Note : I implemented the “if - then” structure with “skip if …” instructions.

Step 7 should only match once, so at the end of this process C should contain the first byte of the key.

But this leaves me with a question : how do I clear the cache ?

If I had read correctly the FCSC description of the architecture, I could have used one instruction, 00E1. But… I didn’t.

So here is how I did it :
As a reminder, the cache works with LRU (Least Recently Used) policy and is of size 16. So if I can call 16 irrelevant and unique XOR instructions, any previous data will be older than 16 and I will have filled the cache with useless data. All future accesses will thus result in cache misses. As all the relevant XORs are in the form XOR mem[I + k], key[k] and the cache does not recognize the commutative aspect of XOR, “irrelevant XOR instructions” just mean instructions in the form XOR X, Y where X is not present in memory between I and I + 10.

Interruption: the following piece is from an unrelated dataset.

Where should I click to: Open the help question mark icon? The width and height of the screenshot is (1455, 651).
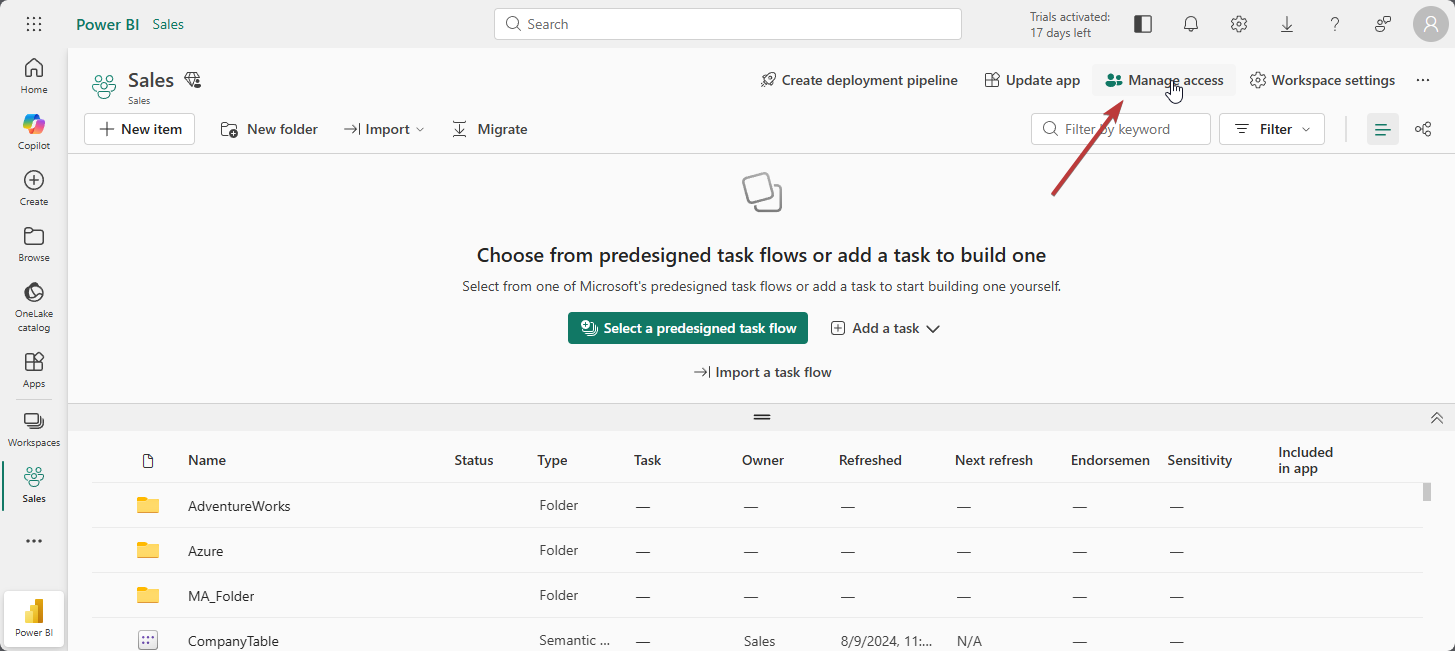(1335, 24)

Thus the routine to clear the cache is as follows (with X and Y arbitrary Chip-8 registers) :

  1. Set Y = 0
  2. Set X = ff
  3. XOR X, Y
  4. Y = Y + 1
  5. If Y != 0x12, jump to step 2 (0x12 is slightly larger than needed, but I prefer it that way because now I am sure the 16 spots in the cache will be overwritten)

While solving, I wasn’t sure if I could store values on registers v0, v1, v2, and v3, as they were modified by the exc_* routines. Only much later in the process did I realize that registers were separate between contexts. So for now, I used A = v4, B = v5, C = vE, and X = v1, Y = v2 as I did not care losing X and Y values between each call to an exc_* routine.

I implemented by hand the preceding algorithm, but it did not end-up as expected… Why ?
My debug information shows that, as every byte of the stack is equal, my cache entry will speed up the calculation at any index as long as the byte of the key is equal to A, and not only the first byte…

Solution : have a different value for the byte at index I in the stack, to make the XOR unique and have the speed-up only affect the wanted XOR. How to set a byte on the stack ? Just call from the address you want, it will be stored on the stack.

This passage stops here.